HHS Announces Adjustments to Civil Monetary Penalties
The Department of Health and Human Services recently announced the annual adjustments of civil monetary penalties for statutes within its jurisdiction. A 2015 law requires these annual adjustments to specified penalty amounts. The latest ones are based on a cost-of-living increase of 2.04 percent. Here are highlights of the adjustments potentially affecting employer-sponsored health plans.
HIPAA administrative simplification
HIPAA administrative simplification encompasses standards for privacy, security, breach notification and electronic health care transactions. The HITECH Act substantially increased the penalty amounts for violations of these standards, creating four categories of violations that reflect increasing levels of culpability and establishing minimum and maximum penalty amounts, as well as an annual cap on penalties for multiple violations of an identical provision. The indexed penalty amounts for each violation of a HIPAA administrative simplification provision are:
- Lack of knowledge. The minimum penalty is $114 (up from $112); the maximum penalty is $57,051 (up from $55,910); and the calendar-year cap is $1,711,533 (up from $1,677,299).
- Reasonable cause and not willful neglect. The minimum penalty is $1,141 (up from $1,118); the maximum penalty is $57,051 (up from $55,910); and the calendar-year cap is $1,711,533 (up from $1,677,299).

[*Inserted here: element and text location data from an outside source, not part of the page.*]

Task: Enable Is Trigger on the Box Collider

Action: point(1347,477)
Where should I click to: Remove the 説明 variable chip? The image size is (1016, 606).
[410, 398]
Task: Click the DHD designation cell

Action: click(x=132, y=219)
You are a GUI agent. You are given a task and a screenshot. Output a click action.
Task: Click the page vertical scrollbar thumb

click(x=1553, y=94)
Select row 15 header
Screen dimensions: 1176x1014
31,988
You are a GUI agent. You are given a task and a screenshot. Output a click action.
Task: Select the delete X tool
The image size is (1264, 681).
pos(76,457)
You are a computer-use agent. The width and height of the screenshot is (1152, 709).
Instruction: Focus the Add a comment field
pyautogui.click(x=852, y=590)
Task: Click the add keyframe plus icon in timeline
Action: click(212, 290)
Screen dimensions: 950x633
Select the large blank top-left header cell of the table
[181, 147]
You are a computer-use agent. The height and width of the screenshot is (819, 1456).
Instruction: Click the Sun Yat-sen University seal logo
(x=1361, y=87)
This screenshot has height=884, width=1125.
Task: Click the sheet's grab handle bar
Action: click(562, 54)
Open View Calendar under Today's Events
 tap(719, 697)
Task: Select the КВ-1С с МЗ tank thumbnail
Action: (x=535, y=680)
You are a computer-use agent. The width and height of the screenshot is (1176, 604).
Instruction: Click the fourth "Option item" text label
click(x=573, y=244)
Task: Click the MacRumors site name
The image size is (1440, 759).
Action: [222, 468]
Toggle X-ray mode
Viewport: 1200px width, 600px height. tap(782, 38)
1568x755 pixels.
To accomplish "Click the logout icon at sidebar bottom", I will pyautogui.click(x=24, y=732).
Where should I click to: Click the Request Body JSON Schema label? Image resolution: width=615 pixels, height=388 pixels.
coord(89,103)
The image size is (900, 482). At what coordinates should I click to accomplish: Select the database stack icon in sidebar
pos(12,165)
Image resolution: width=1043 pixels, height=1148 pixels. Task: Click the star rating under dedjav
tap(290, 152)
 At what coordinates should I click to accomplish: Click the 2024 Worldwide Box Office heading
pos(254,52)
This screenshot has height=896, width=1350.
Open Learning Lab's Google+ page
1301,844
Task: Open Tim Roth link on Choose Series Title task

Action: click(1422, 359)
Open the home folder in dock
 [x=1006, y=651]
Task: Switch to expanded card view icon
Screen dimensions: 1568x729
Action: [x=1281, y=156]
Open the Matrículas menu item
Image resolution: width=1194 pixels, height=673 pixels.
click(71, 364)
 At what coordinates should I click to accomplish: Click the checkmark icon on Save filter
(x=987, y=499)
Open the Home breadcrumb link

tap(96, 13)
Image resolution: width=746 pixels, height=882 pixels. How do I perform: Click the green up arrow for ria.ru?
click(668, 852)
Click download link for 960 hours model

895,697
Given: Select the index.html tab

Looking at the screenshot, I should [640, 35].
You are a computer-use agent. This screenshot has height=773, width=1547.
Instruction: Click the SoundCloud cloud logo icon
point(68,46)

- Willful neglect, corrected within 30 days. The minimum penalty is $11,410 (up from $11,182); the maximum penalty is $57,051 (up from $55,910); and the calendar-year cap is $1,711,533 (up from $1,677,299).
- Willful neglect, not corrected within 30 days. The minimum penalty is $57,051; the maximum penalty is $1,711,533 (up from $1,677,299); and the calendar-year cap is $1,711,533 (up from $1,677,299).
Medicare Secondary Payer
The Medicare Secondary Payer statute prohibits a group health plan from “taking into account” the Medicare entitlement of a current employee or a current employee’s spouse or family member and imposes penalties for violations. The indexed amounts for violations applicable to employer-sponsored health plans are as follows:
- Penalty for an employer that offers incentives to Medicare-eligible individuals not to enroll in a plan that would otherwise be primary: $9,239 (up from $9,054),
- Penalty for willful or repeated failure to provide requested information regarding group health plan coverage: $1,504 (up from $1,474), and
- Penalty for responsible reporting entities that fail to provide information identifying situations where a group health plan is primary: $1,181 (up from $1,157).
Summary of benefits and coverage
A summary of benefits and coverage (SBC) generally must be provided to participants and beneficiaries before enrollment or re-enrollment in a group health plan. The penalty for a health insurer’s or nonfederal governmental health plan’s willful failure to provide an SBC is $1,128 (up from $1,105) for each failure.
These adjustments are effective for penalties assessed on or after October 11, 2018, for violations occurring on or after November 2, 2015. Congress amended the procedure for penalty adjustments in 2015 to preserve their deterrent effect in the face of inflation. Particularly with respect to HIPAA, the penalties can add up quickly and provide a strong incentive for compliance.
IRS makes final annual adjustment to PCORI fees
The IRS has announced the annual increase in Patient-Centered Outcomes Research Institute (PCORI) fees paid by health insurers and sponsors of self-insured health plans. The adjusted applicable dollar amount for PCORI fees for plan and policy years ending on or after October 1, 2018, and before October 1, 2019, is $2.45. This is a $0.06 increase from the amount in effect for plan and policy years ending on or after October 1, 2017, and before October 1, 2018.
PCORI fees are calculated by multiplying the applicable dollar amount for the year by the plan’s or policy’s average number of covered lives. IRS Form 720 is used for purposes of PCORI fee reporting and payment.
PCORI fees, which are used to fund research on patient-centered outcomes, apply to plan and policy years ending before October 1, 2019. Accordingly, it can be expected that this is the final annual adjustment. For calendar-year plans and policies, the 2018 plan or policy year is the last year for which PCORI fees apply.